Is there a wscript.timeout equivalent in PowerShell?

Q: Is there a powershell equivalent of wscript.timeout from vbscript?

I’m writing a script that will run at the domain level during computer or user startup. I want to ensure that it doesn’t hang around too long. In vbscript, I just used wscript.timeout to ensure the script never went past a maximum run time. Just wondering if there is a powershell equivalent.

Wow… I don’t know how many years I was writing VBScripts, and never knew about that feature.

I don’t know if there’s a built-in way to do this in PowerShell, but it’s certainly something that your script could do itself, using events and the Timer class. At first I tried to do this with Register-ObjectEvent, but it turns out that a long-running command can still hang a PowerShell script, and the event handler script block won’t be invoked until after that command is done. However, embedding a bit of C# for the event handler seems to work just fine:

Add-Type -TypeDefinition @'
    using System;
    using System.Timers;
    using System.Diagnostics;

    public static class TimerUtil
    {
        private static Timer timer;
        
        private static Timer GetTimer()
        {
            if (timer == null)
            {
                timer = new Timer();
                timer.Elapsed += (sender,eventArgs) => { Process.GetCurrentProcess().Kill(); };
            }

            return timer;
        }

        public static void KillThisProcessAfter(double interval)
        {
            GetTimer().Interval = interval;
            GetTimer().Start();
        }
    }
'@

[TimerUtil]::KillThisProcessAfter(5000)

Start-Sleep -Seconds 20

Write-Host 'Should not get here.'

Quick note, though: this kills the whole process (powershell.exe or the ISE, typically), not just the current script.
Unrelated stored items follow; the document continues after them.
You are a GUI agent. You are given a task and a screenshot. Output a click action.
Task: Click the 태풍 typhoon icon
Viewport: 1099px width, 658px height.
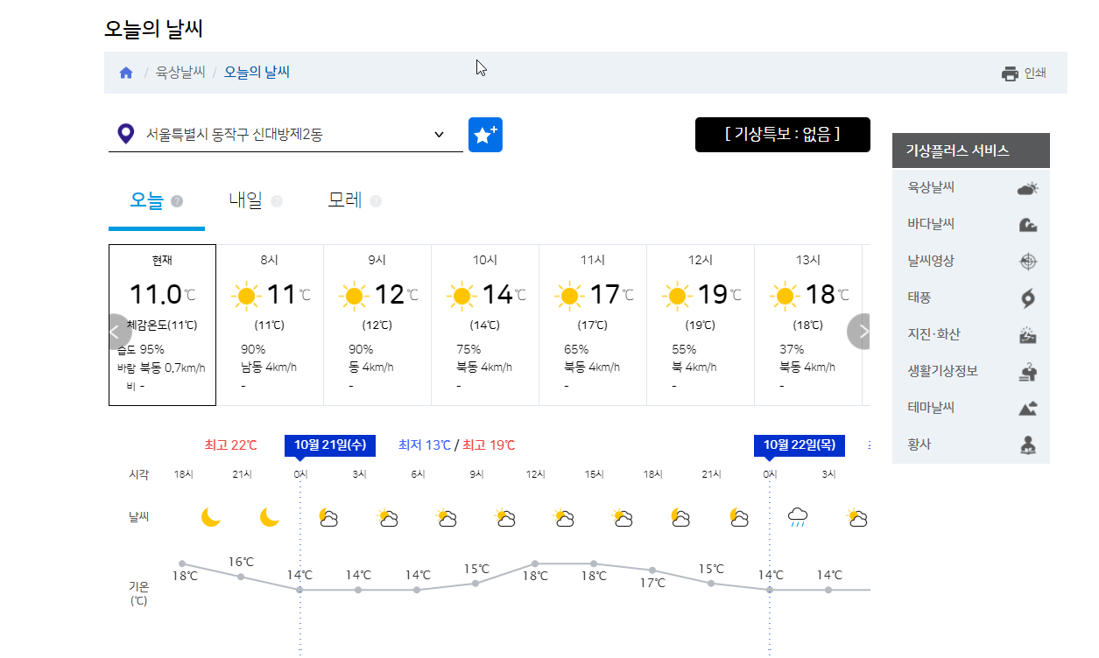point(1028,298)
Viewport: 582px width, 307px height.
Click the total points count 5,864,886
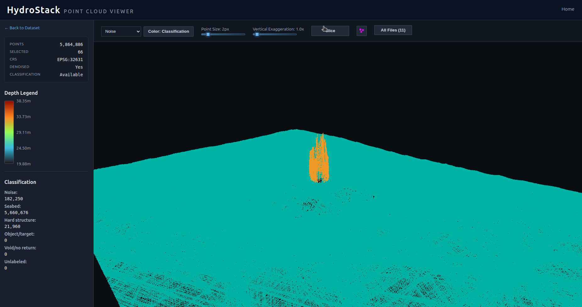click(x=71, y=44)

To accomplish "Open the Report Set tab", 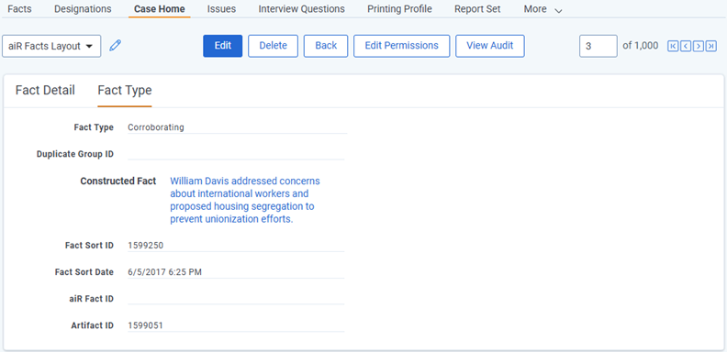I will tap(477, 9).
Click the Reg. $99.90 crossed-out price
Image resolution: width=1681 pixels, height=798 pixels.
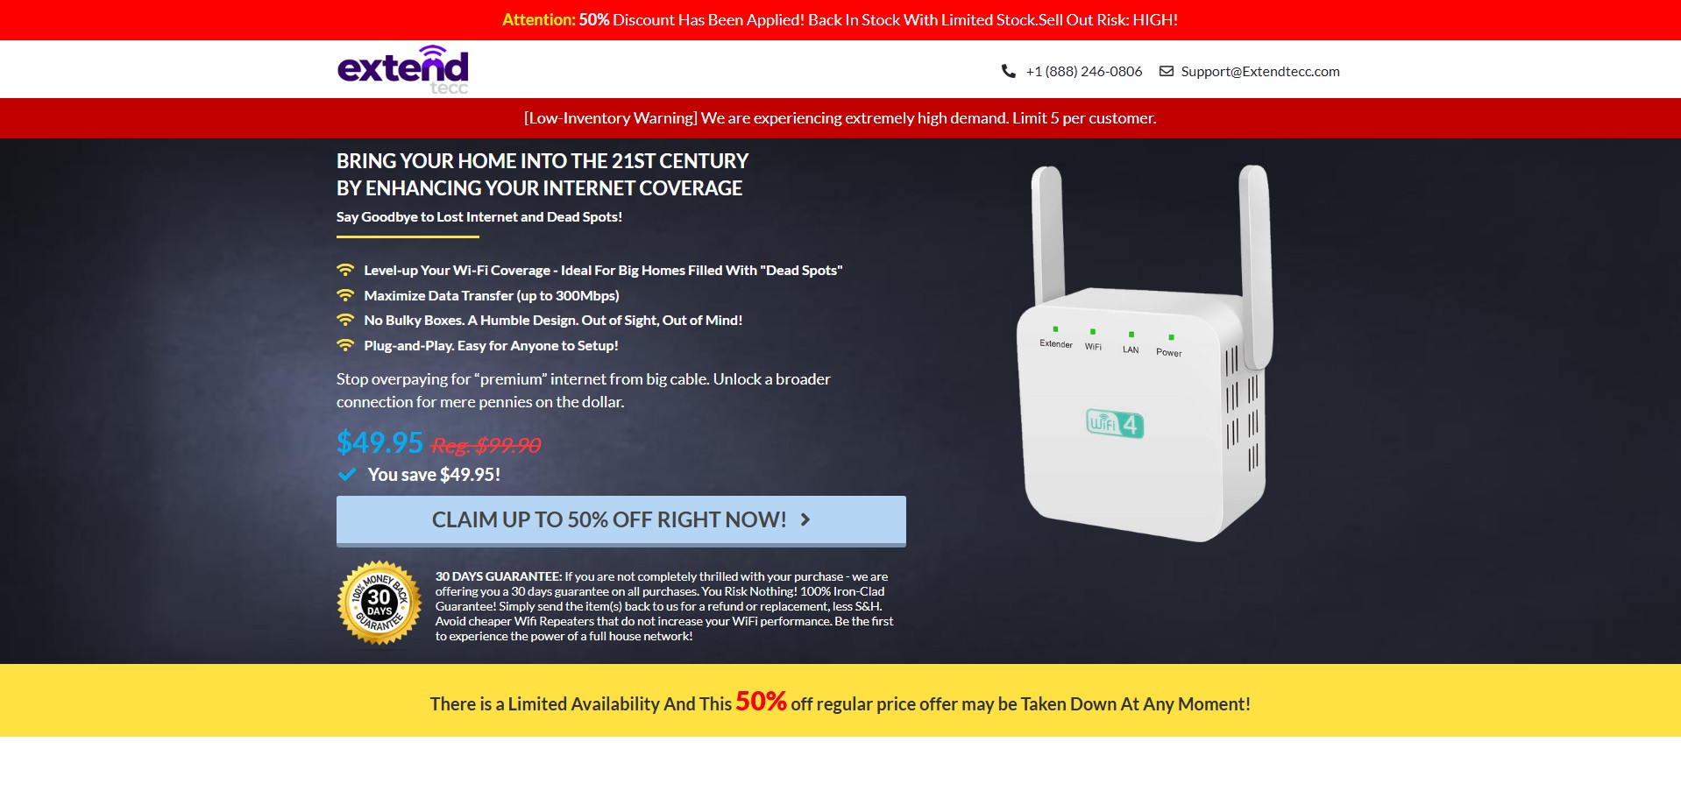[486, 445]
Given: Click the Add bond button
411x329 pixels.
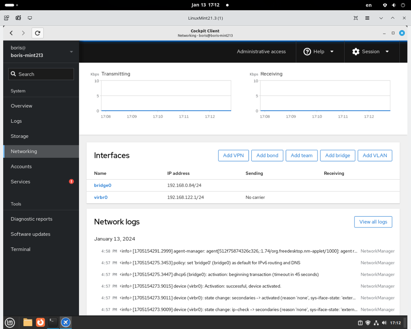Looking at the screenshot, I should [x=267, y=155].
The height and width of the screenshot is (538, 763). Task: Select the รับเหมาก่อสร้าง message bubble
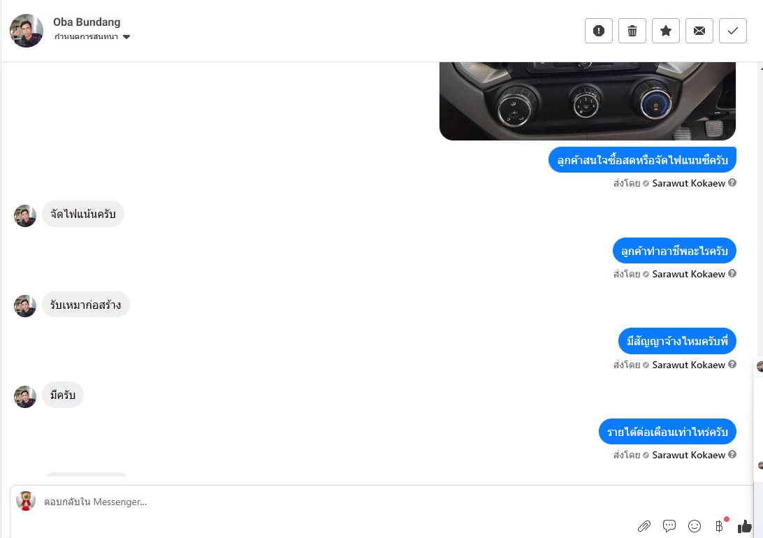[x=86, y=305]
Not really, no. You could track time internally, though, and write an abort clause.

That works. Was hoping for a one-liner like we had in vbscript (PS has me so spoiled with one-liners!)

Thanks Dave!

Well I thought this Dave’s solution was going to work but it’s only v3+. I’m writing this in v2 for compatibility and it doesn’t like Add-Type.

I could add some internal checks like Don mentioned but I’m mostly worried about a cmdlet hanging.

All you need to do to make that example work in v2 is add -Language CSharpVersion3 to the call to Add-Type:

Add-Type -Language CSharpVersion3 -TypeDefinition @'
    using System;
    using System.Timers;
    using System.Diagnostics;

    public static class TimerUtil
    {
        private static Timer timer;
        
        private static Timer GetTimer()
        {
            if (timer == null)
            {
                timer = new Timer();
                timer.Elapsed += (sender,eventArgs) => { Process.GetCurrentProcess().Kill(); };
            }

            return timer;
        }

        public static void KillThisProcessAfter(double interval)
        {
            GetTimer().Interval = interval;
            GetTimer().Start();
        }
    }
'@

[TimerUtil]::KillThisProcessAfter(5000)

Start-Sleep -Seconds 20

Write-Host 'Should not get here.'

It just didn’t like the lambda expression I used to set up the event handler. Could also revise the code so it uses an older method that’s compatible with C# v2.